Im Jahr 2010 bekommt die Freie Szene rund 4 Mio, das sind bei einem Kulturetat von 115,8 Mio rund 3,45%. Wir sind also (wenn man den Ärger mit den Reinwidmungen anderer Haushaltsstellen in unseren Topf – insgesamt 450 T€ – mal außen vor lässt) fast im Plan. Der sieht nach allgemeinem Verständnis des Stadtratsbeschlusses etwa so aus:
- 2008: 2,5% Foerderliste_KA_2008
- 2009: 3,0% Foerderliste_KA_2009
- 2010: 3,5% Foerderliste_KA_2010
- 2011: 4,0%
- 2012: 4,5%
- 2013: 5,0%
Für 2011 sieht der Haushaltsentwurf 3,7 Mio Fördermittel für die Freie Szene vor. Das sind bei einem Kulturetat von – nehmen wir das absolute Horrorszenario mit kompletter Kulturraumkürzung (-2,5 Mio) und städtischer Konsolidierung (-1 Mio) – 112,3 Mio rund 3,3%
Laut Stadtratsbeschluss hat die Freie Szene im Jahr 2011 Anspruch auf 4% = 4,49 Mio
Das heißt, die Verwaltung schlägt eine Kürzung der Fördermittel für die Freie Kulturszene gegenüber der politischen Beschlusslage in Höhe von mindestens 17,6% vor!

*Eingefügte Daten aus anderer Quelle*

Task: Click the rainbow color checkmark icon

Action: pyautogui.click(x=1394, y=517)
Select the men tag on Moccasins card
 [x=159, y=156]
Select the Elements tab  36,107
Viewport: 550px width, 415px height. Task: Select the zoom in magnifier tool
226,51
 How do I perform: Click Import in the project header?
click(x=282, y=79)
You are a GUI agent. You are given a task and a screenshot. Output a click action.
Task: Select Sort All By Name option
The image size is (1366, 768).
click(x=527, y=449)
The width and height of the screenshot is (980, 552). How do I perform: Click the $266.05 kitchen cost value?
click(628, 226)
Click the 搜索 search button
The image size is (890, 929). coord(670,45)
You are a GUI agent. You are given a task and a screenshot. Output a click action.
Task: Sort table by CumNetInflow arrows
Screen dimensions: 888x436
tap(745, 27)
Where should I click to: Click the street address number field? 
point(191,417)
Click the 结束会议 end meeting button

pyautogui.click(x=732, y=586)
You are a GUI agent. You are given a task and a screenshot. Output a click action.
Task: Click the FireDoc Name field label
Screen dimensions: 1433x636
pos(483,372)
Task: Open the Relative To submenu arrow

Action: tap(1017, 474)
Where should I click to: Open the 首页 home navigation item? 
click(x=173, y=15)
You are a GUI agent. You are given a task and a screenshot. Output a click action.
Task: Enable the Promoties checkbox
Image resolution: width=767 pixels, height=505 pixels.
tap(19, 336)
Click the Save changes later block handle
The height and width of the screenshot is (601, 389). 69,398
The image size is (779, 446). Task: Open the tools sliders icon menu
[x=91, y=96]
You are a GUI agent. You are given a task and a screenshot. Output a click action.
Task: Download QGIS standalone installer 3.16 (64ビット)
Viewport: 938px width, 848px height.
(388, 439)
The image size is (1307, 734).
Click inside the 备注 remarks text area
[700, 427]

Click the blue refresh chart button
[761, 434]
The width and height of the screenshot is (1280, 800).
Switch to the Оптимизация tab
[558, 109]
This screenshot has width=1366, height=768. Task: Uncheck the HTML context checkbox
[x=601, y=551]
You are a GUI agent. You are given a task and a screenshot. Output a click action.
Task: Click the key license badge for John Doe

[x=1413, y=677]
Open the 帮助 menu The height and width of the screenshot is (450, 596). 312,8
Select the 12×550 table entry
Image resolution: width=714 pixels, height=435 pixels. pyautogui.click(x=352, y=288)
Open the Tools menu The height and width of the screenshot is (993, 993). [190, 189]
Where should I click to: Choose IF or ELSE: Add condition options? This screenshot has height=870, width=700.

Nur mal zum Vergleich: Sollten die kompletten 2,5 Mio Kürzung aus der Novellierung des Kulturraumgesetzes bei den drei großen Eigenbetrieben ankommen, so würde das für diese eine Kürzung von ca. 70,3 Mio auf ca. 67,8 Mio – also um 3,6% – bedeuten.
Wieder einmal soll besonders die Frei Kulturszene für die Versäumnisse der Kulturverwaltung bei den schon lange anstehenden Strukturveränderungen bluten.
Die Initiative Leipzig + Kultur will ganz sicher keine Spaltung der Leipziger Kultur in Hoch- und Basiskultur, so wie das immer mal wieder seitens der Stadt und leider auch der Medien interpretiert wird. Im Gegenteil, wir nutzen alle Möglichkeiten, um gemeinsame kulturpolitische Positionen und Handlungen aller Kulturmacher dieser Stadt zu befördern – im Interesse der Kulturstadt Leipzig. Trotzdem haben wir jetzt diesen Vergleich angestellt. Nicht um zu spalten, sondern um zu zeigen, wie groß das Versagen der Verantwortlichen ist. Denn:
Wir alle wissen, dass die Kultur in den städtischen Eigenbetrieben aufgrund ihrer systemimmanenten strukturellen Defizite (das meine ich haushalterisch) in der bekannten Form nicht fortbestehen kann. Wer die (Hoch)kultur in dieser Stadt erhalten will, muss Entscheidungen treffen – Grundsatzentscheidungen. Welche Kulturangebote sollen weiterhin – mit öffentlichen Mitteln subventioniert – erhalten bleiben? Welche nicht? Welche effizienten Betreiberstrukturen und komplexen Finanzierungsmodelle sind einzuführen, um diese Zielstellungen NACHHALTIG zu untersetzen?
Dass dies – sehenden Auges – nicht getan wurde und nicht getan wird, ist schlichtweg verantwortungslos, es ist in der Konsequenz ein Verbrechen an der Leipziger Kultur. Dabei spielt es überhaupt keine Rolle, ob dies aus Faulheit oder Einfallslosigkeit geschieht. Was zählt ist das Ergebnis. Und das wird in weiteren konzeptlosen, hektischen Schließungen von Kultureinrichtungen (a la Naturkundemuseum) bestehen.
Und in der politisch ungerechtfertigten, überproportionalen Beschneidung der Freien Kulturszene.